*Quoted passage:*
The way Jack Blum and Alice Blum Yoakum remember it, when Ed Kaelber came to their father with the idea of launching the Maine Community Foundation, Bob pulled a $10 bill from his wallet and made the first contribution. He soon established the Dirigo Fund at the New York Community Trust, which allowed Kaelber, recently retired as president of College of the Atlantic, to dedicate all his time and energy to establishing the community foundation.
Maine meant the world to Bob and his wife, painter Ethel Blum. Mount Desert Island had been their summer home since they first visited Ethel’s father, a professor of pharmacology at Tulane Medical School, who spent summers studying the cell structures of dogfish at the Mount Desert Island Biological Laboratory. The Blums fell in love with what daughter Alice describes as “a venerable, gray farmhouse knee deep in meadow grass,” a home they named Deer Acres.
Philanthropy is as deeply embedded in the Blum family as their love for Maine. Four generations of Blums served on the board of the Institute of Arts and Sciences in Brooklyn, N.Y. Bob and Ethel Blum supported an array of cultural, environmental, and community organizations.

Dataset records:
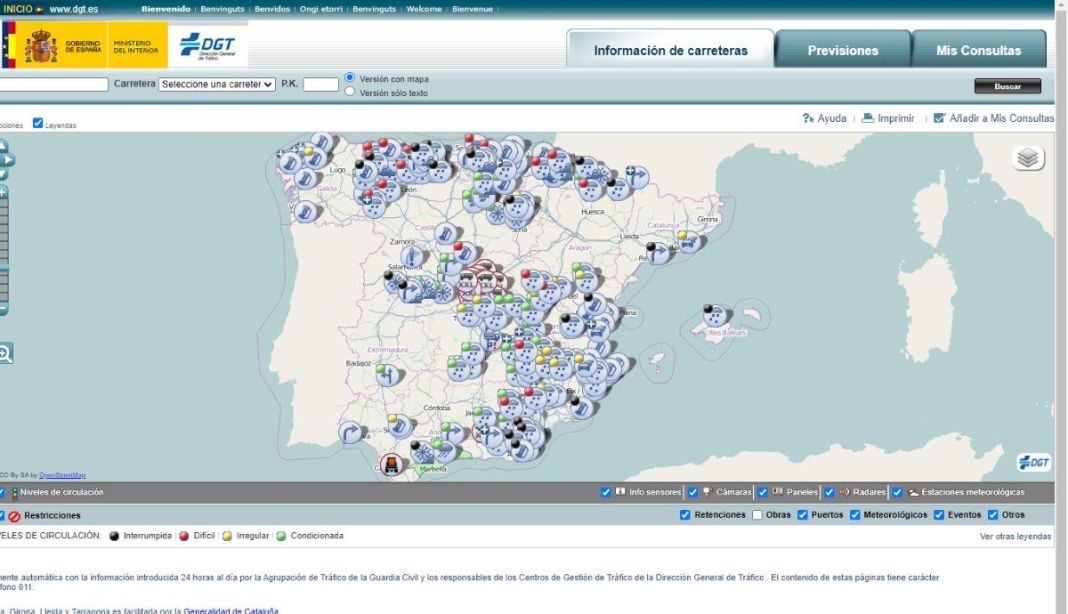Image resolution: width=1068 pixels, height=614 pixels.
Task: Open Ayuda help icon
Action: tap(808, 118)
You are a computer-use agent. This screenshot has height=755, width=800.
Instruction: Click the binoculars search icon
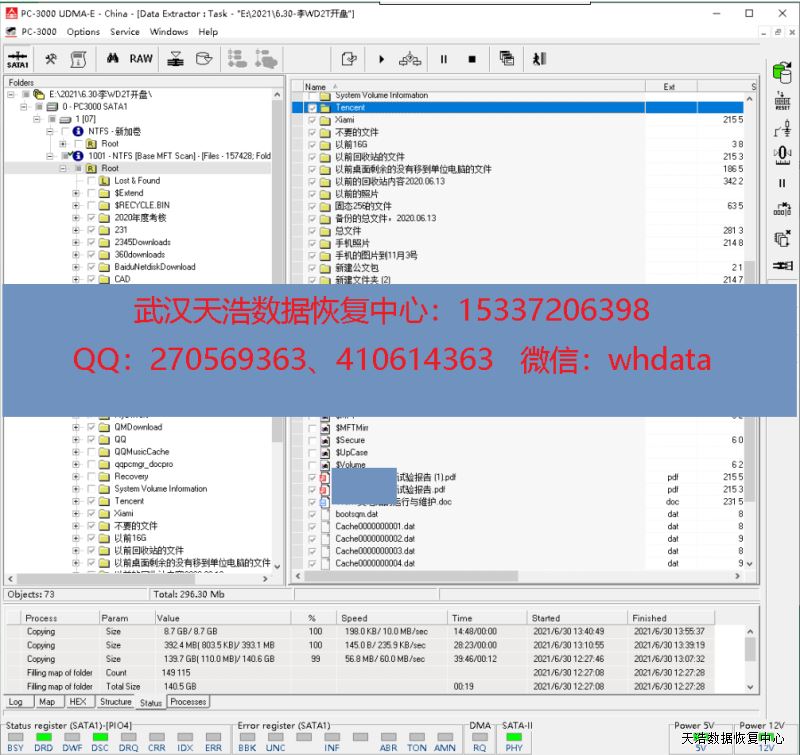click(108, 59)
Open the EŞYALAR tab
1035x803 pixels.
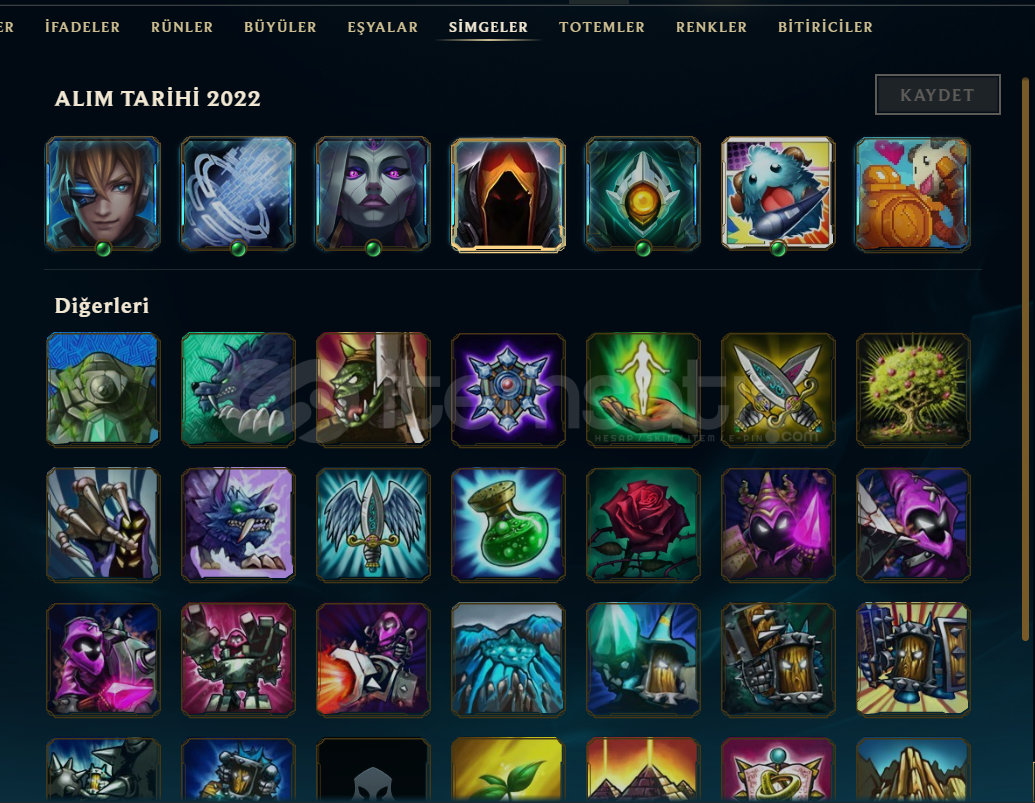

*What is expected:*
Please answer these questions using the text about the Blum family:
1. What fund did Bob Blum establish at the New York Community Trust?
2. What name did the Blums give their farmhouse on Mount Desert Island?
3. How many generations of Blums served on the board of the Institute of Arts and Sciences in Brooklyn, N.Y.?

*Task output:*
1. The Dirigo Fund
2. Deer Acres
3. Four